The wordplay here is quite beyond fantastic,
and by the readers must be understood––
the consequence of ignorance is drastic!
I really think this exegesis should
persuade all people who would understand
this very witty, complex bible story
to have a dictionary close at hand,
lest traditore they be traddutore.

In case you think, dear reader, I’m hubristic,
allow me here to qualify remarks
I made above about the Hebraistic
scholars who have failed to see the marks
that wordplay makes on bible literature,
aggrandizing myself at their expense.
It isn’t my intention, to be sure,
to cause great bible scholars some offense.
The credit should not go to me, of course;
my predecessors hardly were all dunces.
I emphasize this with the greatest force,
aware indeed of hubris consequences.
The credit should go to the authors of
the bible texts I’m honored to expound;
my exegesis labor of great love
to their great credit only should redound.

For seven days, then, Miriam was expelled.
Since all the people loved her no one moved
until she was released.

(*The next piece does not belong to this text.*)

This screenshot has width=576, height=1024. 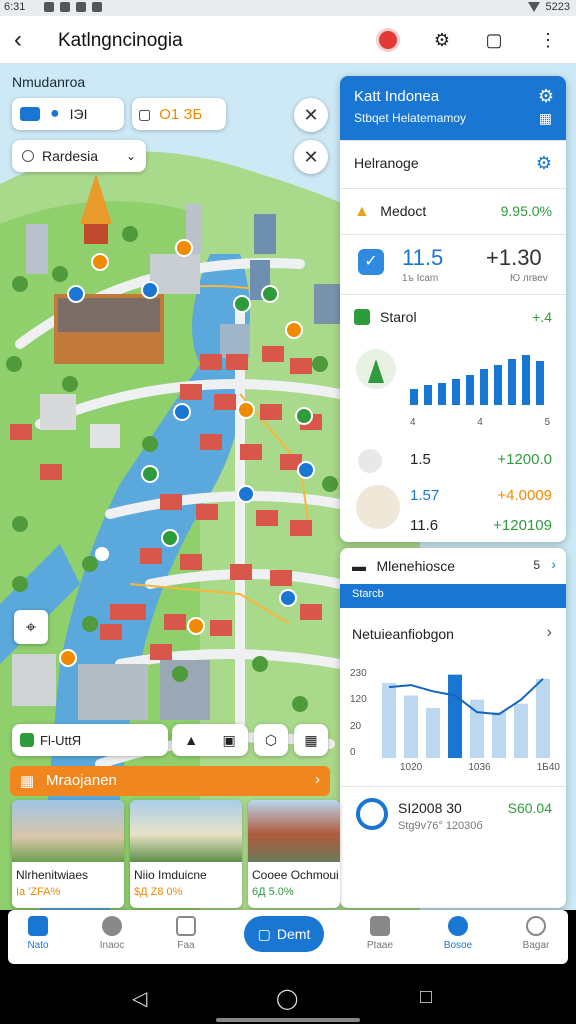 I want to click on pager-value: 5, so click(x=536, y=565).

God’s wrath was quelled,
and all the people who had disapproved
of her attack on Moses then forgave
her lapse, because such sibling rivalry
should always be resolved before the grave
makes siblings of all rivalry quite free.

Miriam died just after God had stated
the laws of the red heifer which makes pure
the people who are corpse-contaminated.
She could not die before there was a cure
for those who would take care of her and bury
her body in the Wilderness of Zin––
for Moses’ sister it was surely very
important that her death would cause no sin.
The man who buried her received the ashes
that after touching corpses made him pure,
as Miriam was despite her soft tongue-lashes,
restored to all her sisterly allure.

Please do not sing her praises as a fem-
inist in search of females as role model;
but celebrate her life in spite of them,
the Bible quite unworthy of their twaddle.
Ignore all PC programs when you sing
about this heroine and all the others
who once succeeded doing their own thing
as human beings, not as sisters, brothers.